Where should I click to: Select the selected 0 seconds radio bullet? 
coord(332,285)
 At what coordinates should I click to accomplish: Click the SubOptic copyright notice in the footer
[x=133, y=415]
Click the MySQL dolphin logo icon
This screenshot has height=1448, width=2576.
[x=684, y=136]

Instruction:
Which rows above contain the string "should"? Copy each of those rows in full, and treat uppercase and lowercase letters as different.

Problem solution:
Where should I click to: Select the selected 0 seconds radio bullet? 
 At what coordinates should I click to accomplish: Click the SubOptic copyright notice in the footer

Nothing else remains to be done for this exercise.